On another front, White House and GOP leaders are considering major changes to upcoming tax legislation, including scaling back plans for large-scale tax cuts for the wealthy and keeping the top rate for individuals at 39.6 percent, The Washington Post reported.

What else is happening

  • Israeli Prime Minister Benjamin Netanyahu devoted a good part of his 20-minute General Assembly speech to praising and echoing Trump, including his hard line on Iran, reports Newsday’s Zachary R. Dowdy.
  • New York Attorney General Eric T. Schneiderman, a frequent investigator of Trump and associates, was invited to a Trump reception Tuesday on the sidelines of the UN General Assembly, Politico reports. He declined.
  • Trump gave a toast at a UN luncheon and raised to his lips what looked like a glass of red wine — notable only because Trump is a committed teetotaler.
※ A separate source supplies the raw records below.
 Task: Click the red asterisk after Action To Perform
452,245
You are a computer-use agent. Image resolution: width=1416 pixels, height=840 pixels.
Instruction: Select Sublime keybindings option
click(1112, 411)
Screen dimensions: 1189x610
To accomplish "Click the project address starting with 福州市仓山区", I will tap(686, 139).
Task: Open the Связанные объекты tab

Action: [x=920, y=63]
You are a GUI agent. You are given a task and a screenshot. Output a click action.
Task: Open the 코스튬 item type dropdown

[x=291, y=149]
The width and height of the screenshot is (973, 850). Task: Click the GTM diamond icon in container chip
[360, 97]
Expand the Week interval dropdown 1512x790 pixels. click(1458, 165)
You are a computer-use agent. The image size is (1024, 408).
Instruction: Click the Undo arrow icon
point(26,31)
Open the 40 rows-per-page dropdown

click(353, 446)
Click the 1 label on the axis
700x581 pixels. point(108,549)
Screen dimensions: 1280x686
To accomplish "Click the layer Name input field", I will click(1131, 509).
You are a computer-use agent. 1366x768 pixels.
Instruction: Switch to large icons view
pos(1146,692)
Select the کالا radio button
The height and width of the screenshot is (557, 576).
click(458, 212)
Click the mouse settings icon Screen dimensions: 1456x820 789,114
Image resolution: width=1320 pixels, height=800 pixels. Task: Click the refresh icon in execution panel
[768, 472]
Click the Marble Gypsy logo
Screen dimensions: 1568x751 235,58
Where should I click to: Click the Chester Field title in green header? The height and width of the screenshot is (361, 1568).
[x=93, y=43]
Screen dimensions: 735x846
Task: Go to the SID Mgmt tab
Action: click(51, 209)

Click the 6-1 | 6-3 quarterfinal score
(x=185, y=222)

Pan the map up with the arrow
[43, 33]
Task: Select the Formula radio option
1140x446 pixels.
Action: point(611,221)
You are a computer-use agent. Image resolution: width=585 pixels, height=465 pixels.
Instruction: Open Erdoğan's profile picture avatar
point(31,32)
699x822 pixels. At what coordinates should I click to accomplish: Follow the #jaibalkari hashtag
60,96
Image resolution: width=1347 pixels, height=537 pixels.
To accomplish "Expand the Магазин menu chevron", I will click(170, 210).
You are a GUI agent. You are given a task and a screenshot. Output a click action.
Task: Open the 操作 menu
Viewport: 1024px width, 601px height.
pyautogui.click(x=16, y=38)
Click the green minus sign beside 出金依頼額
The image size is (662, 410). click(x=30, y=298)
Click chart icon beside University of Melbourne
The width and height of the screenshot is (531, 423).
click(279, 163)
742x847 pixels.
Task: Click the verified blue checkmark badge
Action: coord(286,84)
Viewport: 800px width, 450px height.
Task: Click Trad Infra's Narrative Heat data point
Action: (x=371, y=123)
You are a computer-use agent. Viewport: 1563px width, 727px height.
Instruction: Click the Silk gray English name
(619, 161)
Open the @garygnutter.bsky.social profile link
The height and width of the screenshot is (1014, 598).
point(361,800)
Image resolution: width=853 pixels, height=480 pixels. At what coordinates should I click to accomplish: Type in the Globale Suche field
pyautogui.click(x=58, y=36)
Unclear: Whether Trump drank even a drop before handing the glass to an aide, and whether it was really wine. (Video here.)
  • Three House Democrats and New York City Council Speaker Melissa Mark-Viverito were arrested in front of Trump Tower as they protested Trump’s rollback of DACA, Newsday’s Laura Figueroa reports.
  • Trump administration officials quashed a Department of Health and Human Services study that found refugees brought in more government revenue than they cost, The New York Times reported.
  • Trump, slow to express sympathy with Mexico after its hurricane and earthquake woes of past weeks, reacted quickly after a major new quake rocked its capital Tuesday. “God bless the people of Mexico City. We are with you and will be there for you,” he tweeted.
  • The Trump administration is working to make it easier for American gun makers to sell small arms, including assault rifles and ammunition, to foreign buyers, Reuters reports. Critics worry it will also make it easier for gangs and terrorists to get them.
  • Scientist Michael Dourson, who's facing Senate confirmation as head of the federal government's federal regulatory program, has been fighting while in the private sector against certain restrictions on potentially toxic compounds.